Greg Stark <gsstark@MIT.EDU> writes:
> Well my theory was sort of half right. It has nothing to do with fooling Linux
> into thinking it's a sequential read. Apparently this filesystem was created
> with 32k blocks. I don't remember if that was intentional or if ext2/3 did it
> automatically based on the size of the filesystem.
>
> So it doesn't have wide-ranging implications for Postgres's default 8k block
> size. But it is a good lesson about the importance of not using a larger
> filesystem block than Postgres's block size. The net effect is that if the
> filesystem block is N*8k then your random_page_cost goes up by a factor of N.
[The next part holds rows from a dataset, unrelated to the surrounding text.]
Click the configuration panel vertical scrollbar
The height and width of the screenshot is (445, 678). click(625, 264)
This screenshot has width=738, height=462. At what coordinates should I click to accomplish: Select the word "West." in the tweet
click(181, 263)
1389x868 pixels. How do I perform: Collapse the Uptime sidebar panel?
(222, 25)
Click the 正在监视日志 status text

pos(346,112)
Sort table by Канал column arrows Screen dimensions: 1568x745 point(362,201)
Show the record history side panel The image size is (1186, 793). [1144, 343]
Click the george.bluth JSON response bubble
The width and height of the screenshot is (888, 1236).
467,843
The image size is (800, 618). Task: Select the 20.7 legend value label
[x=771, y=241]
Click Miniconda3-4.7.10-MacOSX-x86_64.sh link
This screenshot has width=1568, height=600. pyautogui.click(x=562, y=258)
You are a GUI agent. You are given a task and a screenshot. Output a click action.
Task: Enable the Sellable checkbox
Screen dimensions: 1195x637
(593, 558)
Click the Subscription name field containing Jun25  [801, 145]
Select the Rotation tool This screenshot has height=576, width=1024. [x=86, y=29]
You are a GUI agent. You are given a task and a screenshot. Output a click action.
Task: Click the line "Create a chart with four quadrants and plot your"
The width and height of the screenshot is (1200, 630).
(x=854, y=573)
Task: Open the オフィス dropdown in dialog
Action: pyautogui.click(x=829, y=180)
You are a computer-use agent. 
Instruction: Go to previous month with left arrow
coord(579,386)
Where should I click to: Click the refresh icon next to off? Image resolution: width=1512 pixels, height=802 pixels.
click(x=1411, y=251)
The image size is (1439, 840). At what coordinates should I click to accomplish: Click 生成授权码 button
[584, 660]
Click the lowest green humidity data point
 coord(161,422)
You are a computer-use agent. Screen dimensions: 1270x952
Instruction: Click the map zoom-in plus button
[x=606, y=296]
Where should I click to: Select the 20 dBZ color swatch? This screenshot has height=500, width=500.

> That could be devastating for OLTP performance.
Hm, apparently I spoke too soon. tune2fs says the block size is in fact 4k.
Yet the performance of the block reading test program with 4k or 8k blocks
behaves as if Linux is reading 32k blocks. And in fact when I run it with 32k
blocks I get kind of behaviour we were expecting where the breakeven point is
around 20%.
So it's not the 8k block reading that's fooling Linux into reading ahead 32k.
It seems 32k readahead is the default for Linux, or perhaps it's the
sequential access pattern that's triggering it.
I'm trying to test it with posix_fadvise() set to random access but I'm having
trouble compiling. Do I need a special #define to get posix_fadvise from
glibc?
--
greg